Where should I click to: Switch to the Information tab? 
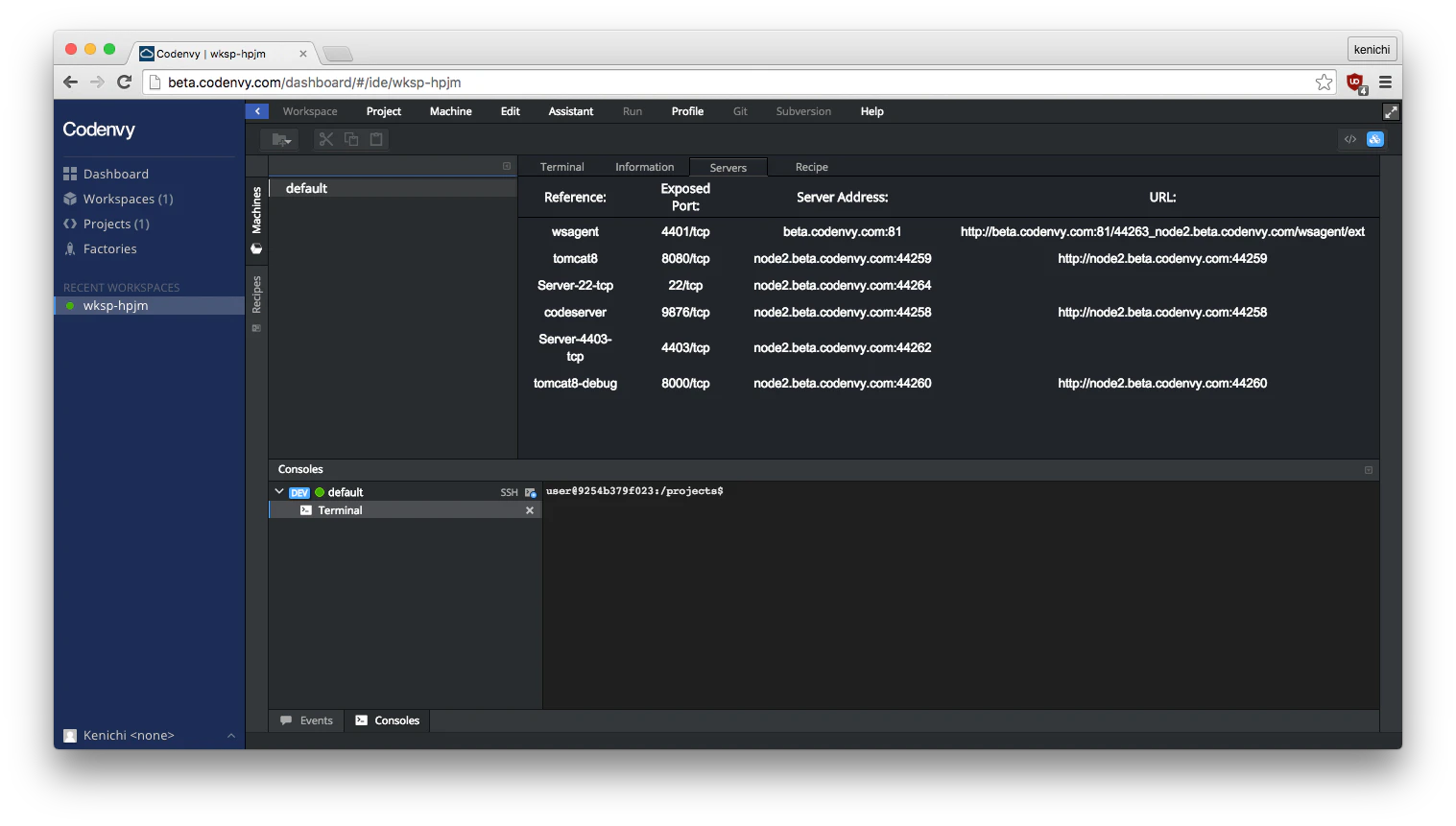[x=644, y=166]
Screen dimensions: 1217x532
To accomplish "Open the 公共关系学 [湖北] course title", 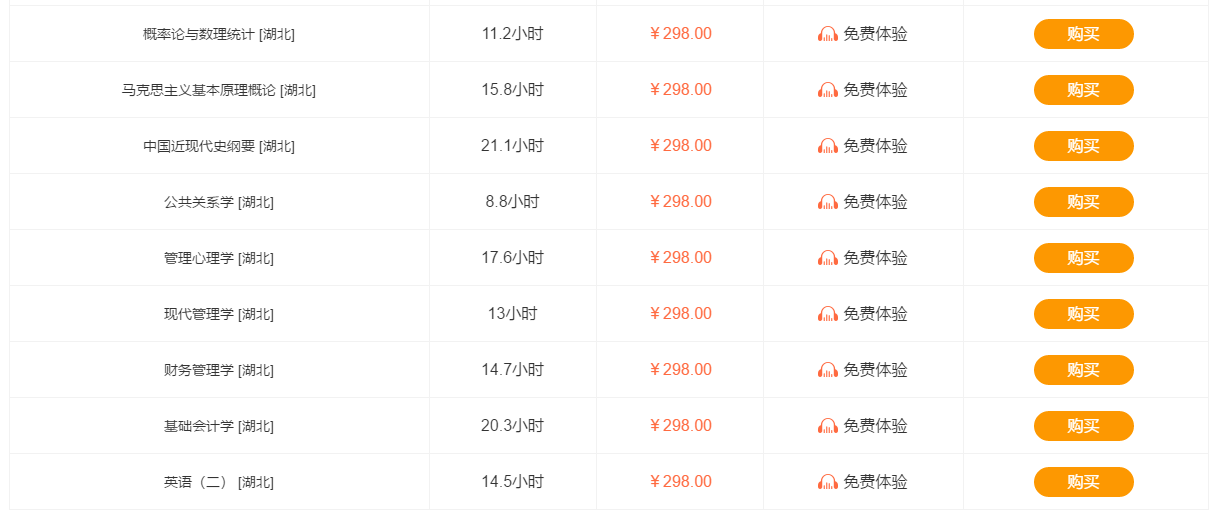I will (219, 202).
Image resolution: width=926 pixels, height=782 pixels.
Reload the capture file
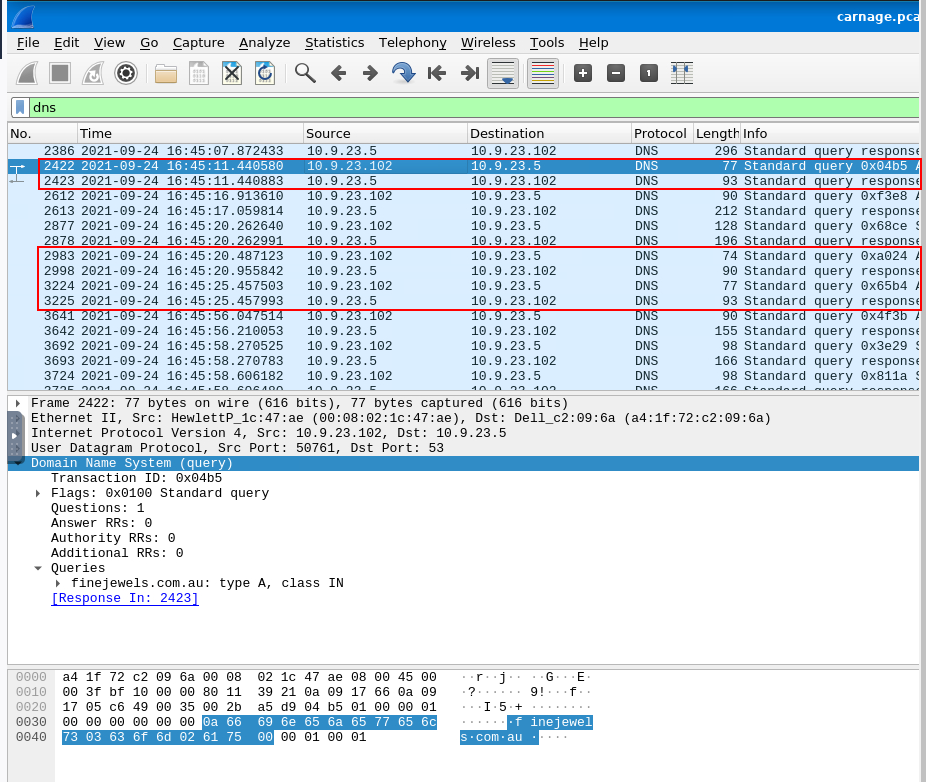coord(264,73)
┄┄┄┄┄┄┄┄┄┄
» Problem to solve
Please quote the records above exactly, beginning at the line that contains "Image resolution: width=926" and ending at their last line. Leave the pictures out.

» Task response
Image resolution: width=926 pixels, height=782 pixels.
Reload the capture file
coord(264,73)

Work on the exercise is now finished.